- **Data extracts**:
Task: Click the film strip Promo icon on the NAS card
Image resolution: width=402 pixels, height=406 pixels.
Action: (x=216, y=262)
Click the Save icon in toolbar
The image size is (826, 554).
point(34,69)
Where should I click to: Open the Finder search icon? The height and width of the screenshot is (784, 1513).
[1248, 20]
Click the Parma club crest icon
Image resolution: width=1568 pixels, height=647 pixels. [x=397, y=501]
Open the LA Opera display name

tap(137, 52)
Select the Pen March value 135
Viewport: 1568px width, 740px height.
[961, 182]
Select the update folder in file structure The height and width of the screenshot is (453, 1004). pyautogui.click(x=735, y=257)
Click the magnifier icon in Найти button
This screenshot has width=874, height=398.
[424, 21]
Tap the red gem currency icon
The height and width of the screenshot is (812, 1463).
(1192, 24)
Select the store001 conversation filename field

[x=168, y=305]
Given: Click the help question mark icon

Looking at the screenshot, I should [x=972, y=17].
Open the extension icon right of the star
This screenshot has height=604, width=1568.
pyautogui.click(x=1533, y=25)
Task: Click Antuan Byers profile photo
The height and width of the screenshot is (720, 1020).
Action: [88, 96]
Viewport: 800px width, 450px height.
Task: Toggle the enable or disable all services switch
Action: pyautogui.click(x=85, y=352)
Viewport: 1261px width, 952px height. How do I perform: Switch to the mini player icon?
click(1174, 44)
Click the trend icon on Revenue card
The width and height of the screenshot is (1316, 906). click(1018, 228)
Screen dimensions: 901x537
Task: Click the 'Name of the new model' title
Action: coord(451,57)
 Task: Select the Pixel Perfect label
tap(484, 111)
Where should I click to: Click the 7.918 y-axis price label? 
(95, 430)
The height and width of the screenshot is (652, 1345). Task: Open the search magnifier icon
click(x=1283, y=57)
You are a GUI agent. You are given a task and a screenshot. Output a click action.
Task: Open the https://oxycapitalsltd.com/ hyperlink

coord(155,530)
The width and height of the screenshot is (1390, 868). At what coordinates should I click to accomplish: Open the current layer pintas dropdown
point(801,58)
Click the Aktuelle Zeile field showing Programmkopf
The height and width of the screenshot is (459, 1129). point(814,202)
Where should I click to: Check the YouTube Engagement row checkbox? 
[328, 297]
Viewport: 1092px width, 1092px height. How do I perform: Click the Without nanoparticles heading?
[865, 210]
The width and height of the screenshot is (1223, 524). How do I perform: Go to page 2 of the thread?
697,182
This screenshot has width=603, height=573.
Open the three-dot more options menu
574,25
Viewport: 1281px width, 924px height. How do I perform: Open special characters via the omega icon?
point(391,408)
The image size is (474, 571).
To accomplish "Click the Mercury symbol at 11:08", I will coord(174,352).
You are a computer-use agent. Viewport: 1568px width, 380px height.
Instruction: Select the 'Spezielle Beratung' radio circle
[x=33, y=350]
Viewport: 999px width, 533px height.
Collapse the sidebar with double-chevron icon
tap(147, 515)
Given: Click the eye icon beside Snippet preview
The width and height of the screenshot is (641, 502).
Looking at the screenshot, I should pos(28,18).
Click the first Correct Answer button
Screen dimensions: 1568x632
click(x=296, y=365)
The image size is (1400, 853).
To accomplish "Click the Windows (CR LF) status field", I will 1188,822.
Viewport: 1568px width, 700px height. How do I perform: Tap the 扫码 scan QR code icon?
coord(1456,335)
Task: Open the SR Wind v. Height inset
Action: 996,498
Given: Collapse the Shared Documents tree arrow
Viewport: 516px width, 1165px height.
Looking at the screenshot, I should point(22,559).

- **Task details**: Retype the records above in full, exactly as they appear.

- **Written solution**:
Task: Click the film strip Promo icon on the NAS card
Image resolution: width=402 pixels, height=406 pixels.
Action: (x=216, y=262)
Click the Save icon in toolbar
The image size is (826, 554).
point(34,69)
Where should I click to: Open the Finder search icon? The height and width of the screenshot is (784, 1513).
[1248, 20]
Click the Parma club crest icon
Image resolution: width=1568 pixels, height=647 pixels. [x=397, y=501]
Open the LA Opera display name

tap(137, 52)
Select the Pen March value 135
Viewport: 1568px width, 740px height.
[961, 182]
Select the update folder in file structure The height and width of the screenshot is (453, 1004). pyautogui.click(x=735, y=257)
Click the magnifier icon in Найти button
This screenshot has width=874, height=398.
[424, 21]
Tap the red gem currency icon
The height and width of the screenshot is (812, 1463).
(1192, 24)
Select the store001 conversation filename field

[x=168, y=305]
Given: Click the help question mark icon

Looking at the screenshot, I should [x=972, y=17].
Open the extension icon right of the star
This screenshot has height=604, width=1568.
pyautogui.click(x=1533, y=25)
Task: Click Antuan Byers profile photo
The height and width of the screenshot is (720, 1020).
Action: [88, 96]
Viewport: 800px width, 450px height.
Task: Toggle the enable or disable all services switch
Action: pyautogui.click(x=85, y=352)
Viewport: 1261px width, 952px height. How do I perform: Switch to the mini player icon?
click(1174, 44)
Click the trend icon on Revenue card
The width and height of the screenshot is (1316, 906). click(1018, 228)
Screen dimensions: 901x537
Task: Click the 'Name of the new model' title
Action: coord(451,57)
 Task: Select the Pixel Perfect label
tap(484, 111)
Where should I click to: Click the 7.918 y-axis price label? 
(95, 430)
The height and width of the screenshot is (652, 1345). Task: Open the search magnifier icon
click(x=1283, y=57)
You are a GUI agent. You are given a task and a screenshot. Output a click action.
Task: Open the https://oxycapitalsltd.com/ hyperlink

coord(155,530)
The width and height of the screenshot is (1390, 868). At what coordinates should I click to accomplish: Open the current layer pintas dropdown
point(801,58)
Click the Aktuelle Zeile field showing Programmkopf
The height and width of the screenshot is (459, 1129). point(814,202)
Where should I click to: Check the YouTube Engagement row checkbox? 
[328, 297]
Viewport: 1092px width, 1092px height. How do I perform: Click the Without nanoparticles heading?
[865, 210]
The width and height of the screenshot is (1223, 524). How do I perform: Go to page 2 of the thread?
697,182
This screenshot has width=603, height=573.
Open the three-dot more options menu
574,25
Viewport: 1281px width, 924px height. How do I perform: Open special characters via the omega icon?
point(391,408)
The image size is (474, 571).
To accomplish "Click the Mercury symbol at 11:08", I will coord(174,352).
You are a computer-use agent. Viewport: 1568px width, 380px height.
Instruction: Select the 'Spezielle Beratung' radio circle
[x=33, y=350]
Viewport: 999px width, 533px height.
Collapse the sidebar with double-chevron icon
tap(147, 515)
Given: Click the eye icon beside Snippet preview
The width and height of the screenshot is (641, 502).
Looking at the screenshot, I should pos(28,18).
Click the first Correct Answer button
Screen dimensions: 1568x632
click(x=296, y=365)
The image size is (1400, 853).
To accomplish "Click the Windows (CR LF) status field", I will 1188,822.
Viewport: 1568px width, 700px height. How do I perform: Tap the 扫码 scan QR code icon?
coord(1456,335)
Task: Open the SR Wind v. Height inset
Action: 996,498
Given: Collapse the Shared Documents tree arrow
Viewport: 516px width, 1165px height.
Looking at the screenshot, I should point(22,559).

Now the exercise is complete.